Optimal Bounds on Private Graph Approximation via Markov chain
- Prof. Jingcheng Liu, Nanjing University
- Time: 2023-12-21 15:00
- Host: Dr. Tianren Liu
- Venue: Room 204, Courtyard No.5, Jingyuan
Abstract
We propose an efficient ϵ-differentially private algorithm, that given a simple weighted n-vertex, m-edge graph G with a maximum unweighted degree Δ, outputs a synthetic graph which approximates the spectrum within O(min{Δ(G),\sqrt{n}) on the purely additive error. To the best of our knowledge, this is the first ϵ-differentially private algorithm with a non-trivial additive error for approximating the spectrum of the graph. One of the subroutines of our algorithm uses Markov chain to simulate the exponential mechanism over a non-convex set, which could be of independent interest given the recent interest in sampling from a log-concave distribution defined over a convex set. Spectral approximation also allows us to approximate all possible (S,T)-cuts, but it incurs an error that depends on the maximum degree Δ(G). We further show that using our sampler, we can also output a synthetic graph that approximates the sizes of all (S,T)-cuts on n vertices weighted graph G with m edges while preserving (ϵ,δ)-differential privacy and optimal additive error for weighted graphs.
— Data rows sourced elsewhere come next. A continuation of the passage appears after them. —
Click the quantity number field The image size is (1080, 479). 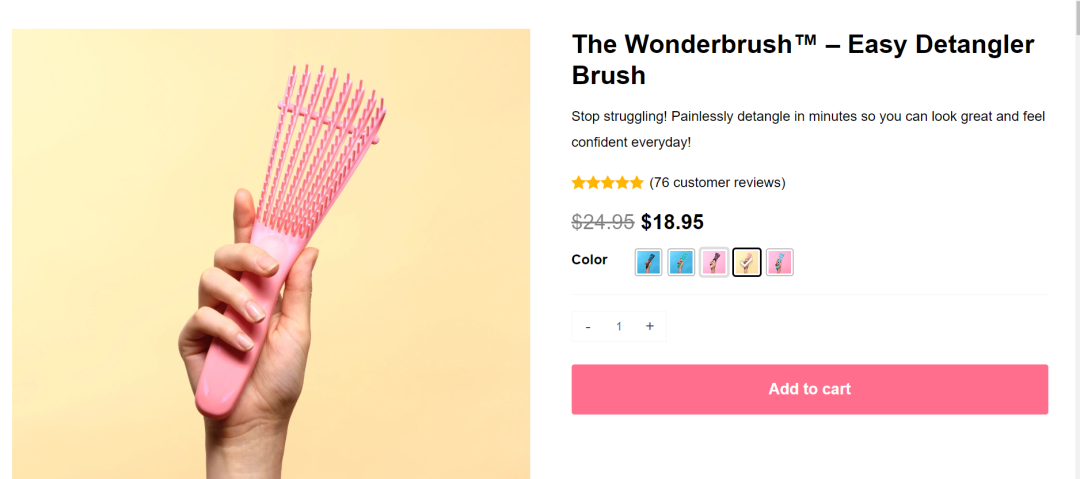(619, 327)
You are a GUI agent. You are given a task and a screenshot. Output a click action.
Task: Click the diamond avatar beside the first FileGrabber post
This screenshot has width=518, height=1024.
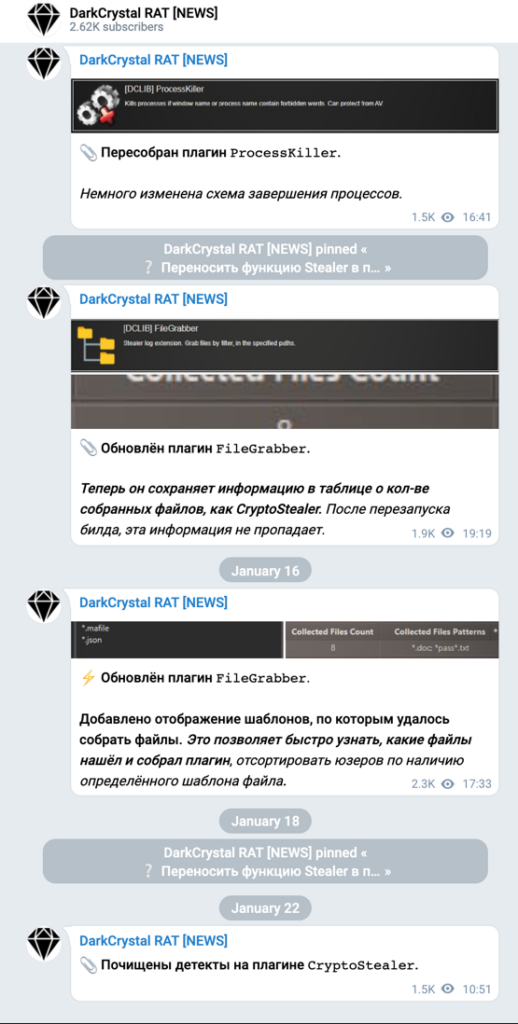coord(44,303)
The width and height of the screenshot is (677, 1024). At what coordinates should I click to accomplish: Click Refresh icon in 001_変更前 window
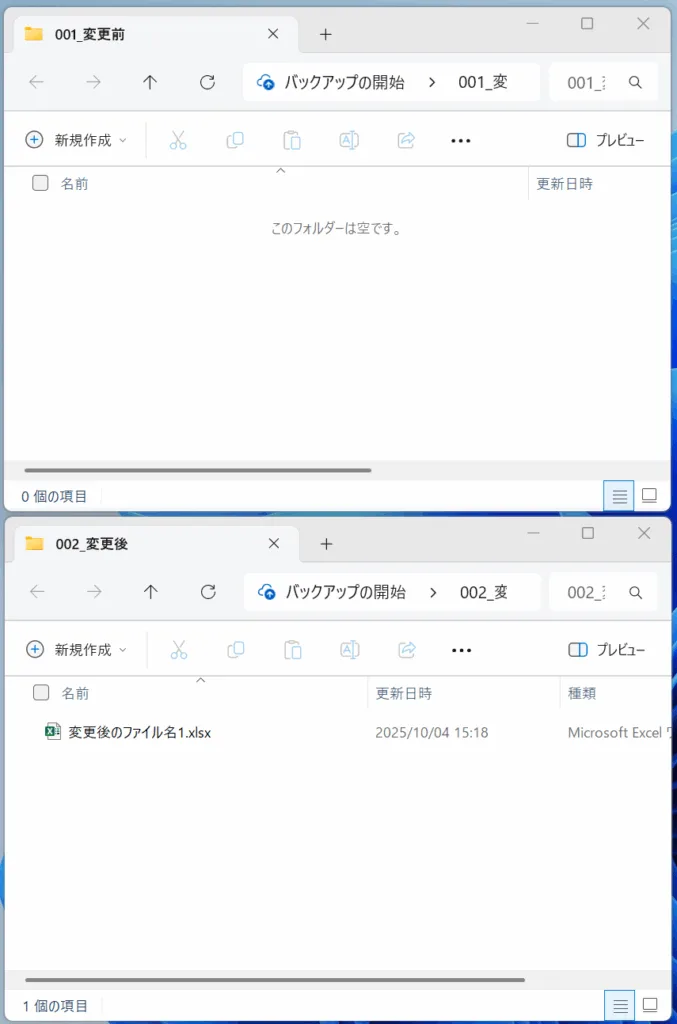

This removes the gap in the upper and lower bound in Eliáš, Kapralov, Kulkarni, and Lee (SODA 2020). Based on joint work with Jalaj Upadhyay and Zongrui Zou.
Biography
Jingcheng Liu is an Associate Professor in the Theory Group of the Department of Computer Science and Technology at Nanjing University. He is broadly interested in theoretical computer science, which includes randomized algorithms, computational phase transition, and differential privacy.
Before that, he completed undergrad at SJTU (ACM Honors class) and PhD at UC Berkeley, and he was a Wally Baer and Jeri Weiss postdoctoral scholar at Caltech.